The joint emphasis on owners of capitalist enterprises as the source of jobs reflects both political parties’ dependence on contributions from rich donors and turns the relationship of employees and employers on its head. Or, more precisely, it reflects a way of looking at the world that seeks to preserve current economic relationships as natural and inevitable, which is akin to looking through a telescope from the wrong end.

During Europe’s feudal period, kings and their sycophants, who controlled the media of the day, proclaimed that they ruled by “divine right.” Their “subjects” were conditioned to believe they were necessarily subjects because the kings were born as kings. It took centuries, but eventually those erstwhile subjects realized that kings remained kings only because they viewed themselves as subjects. When they recognized that monarchy was not the natural or inevitable order of things, the reigns of the kings – and, indeed, the entire feudal system – were doomed.

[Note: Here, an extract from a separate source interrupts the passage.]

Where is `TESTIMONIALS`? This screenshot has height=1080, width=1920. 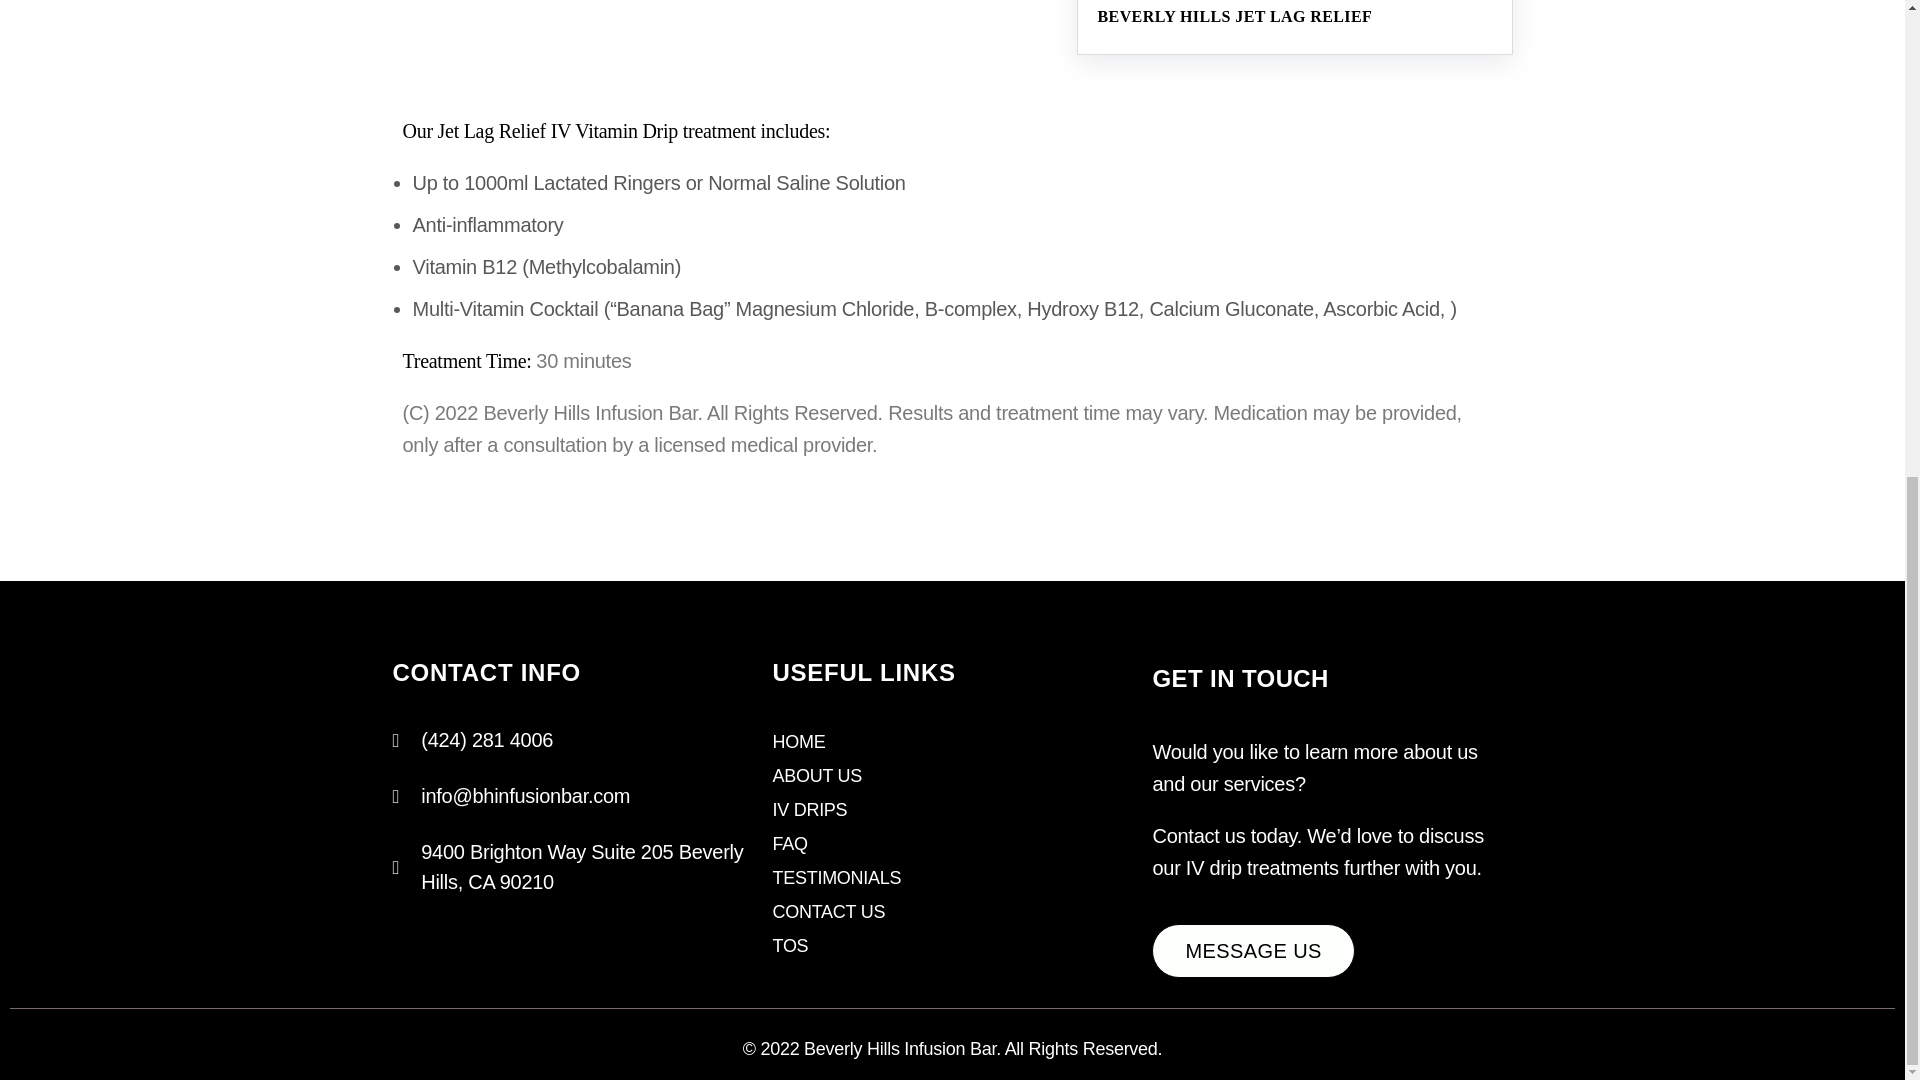 TESTIMONIALS is located at coordinates (836, 878).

Similarly, we should question the idea that business owners, especially transnational corporations, are “job creators.” They do not create jobs, they hire employees in pursuit of profit. If they do not anticipate making money from the labor of their employees, they will refrain from “creating” any jobs. If they can make greater profit by laying off employees, they will not hesitate to do so. Just as his subjects were conditioned to view the feudal system from the point of view that benefitted the king, so too are employees today conditioned to look at our economic system from the point of view of the bosses. But if we look at the same system from the point of view of employees, their bosses are not job creators, they – the employees – are wealth producers. They make profits for their employers. They are not employed because of the beneficence of business owners and entrepreneurs, but because those business owners and entrepreneurs expect to profit from their sweat and skill – and when they stop making profits, they will be out of work.

Sam Walton did not make Walmart what it is today. That is not to say that he never worked hard, though his family has no need to any more. Rather, it was the hard work of the millions of employees being paid starvation wages, many of whom are now dependent on government benefits to survive, that enriched the Waltons. The debate in Congress is, of course, over how much those benefits should be cut, while no consideration is given to reducing benefits enjoyed by transnational corporations or their owners.

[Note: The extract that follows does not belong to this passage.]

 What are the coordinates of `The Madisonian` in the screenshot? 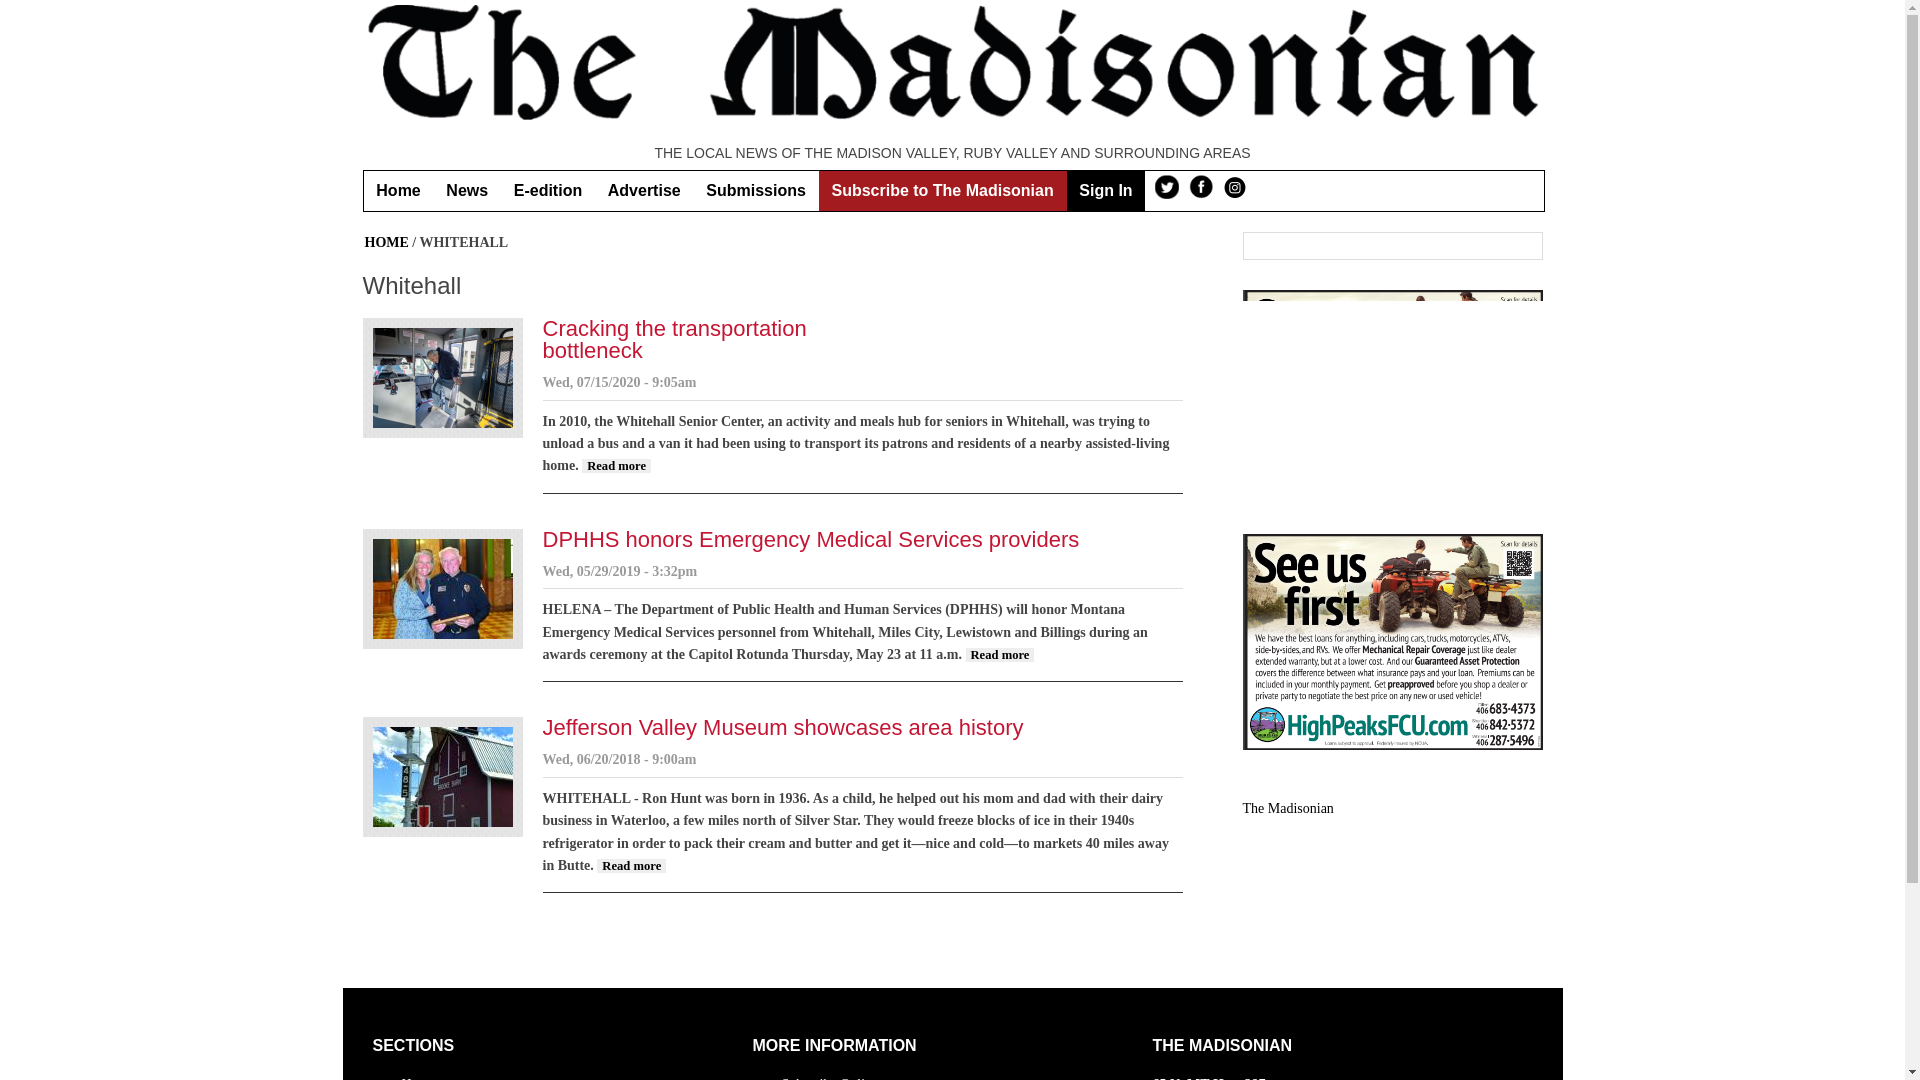 It's located at (1287, 808).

Nor do Donald Thompson, McDonald’s CEO, or Daniel Schwartz and Bernard Hees of Burger King produce the profits that pay them their astronomical salaries. Those salaries – and the dividends paid to shareholders – are the product of the work of the fast-food workers who, if they are fortunate, can barely pay for the basic necessities of life.

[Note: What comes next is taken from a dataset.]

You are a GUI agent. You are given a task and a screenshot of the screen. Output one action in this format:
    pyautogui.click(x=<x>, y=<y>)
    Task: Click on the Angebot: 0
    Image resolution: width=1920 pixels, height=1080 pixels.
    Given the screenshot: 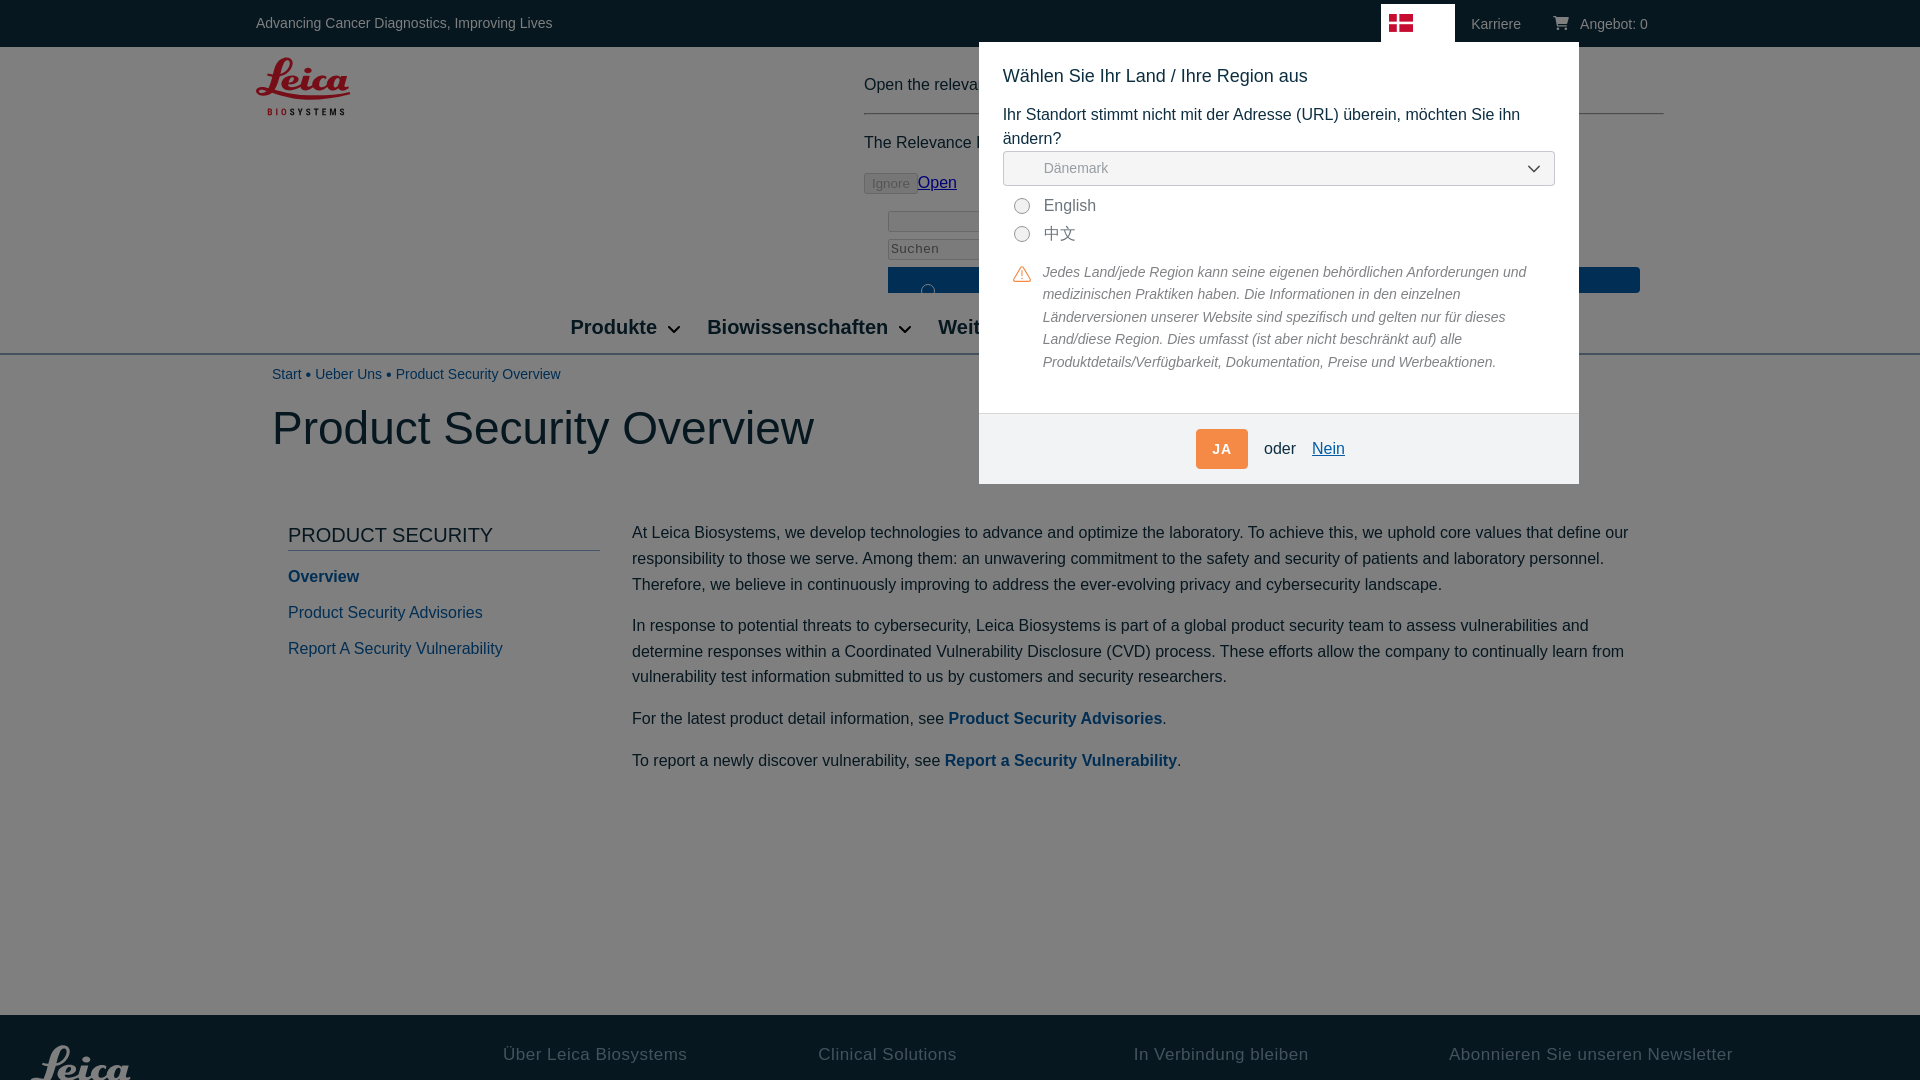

Looked at from the point of view of the workers, the idea of increasing the minimum wage is not a question of whether or not it is a good policy, or whether “imposing” such a requirement on business owners unduly burdens them. Nor is it, as the Democrats would have it, simply the right thing to do for fellow human beings, although it is surely that. What neither party is willing to say it that it is a matter of justice and right because, but for those workers, the presumed “job creators” would themselves be starving. They are imposed upon by being forced to enrich their bosses while barely managing to subsist. Few are saying it today, but the old Wobbly hymn said it clearly:

It is we who plowed the prairies, built the cities where they trade,
Dug the mines and built the workshops, endless miles of railroad laid,
Now we stand outcast and starving midst the wonders we have made.

The nature of work and the kinds of jobs to be found in the United States may have changed, but that fundamental truth remains. Owners are not job creators, their employees are wealth producers.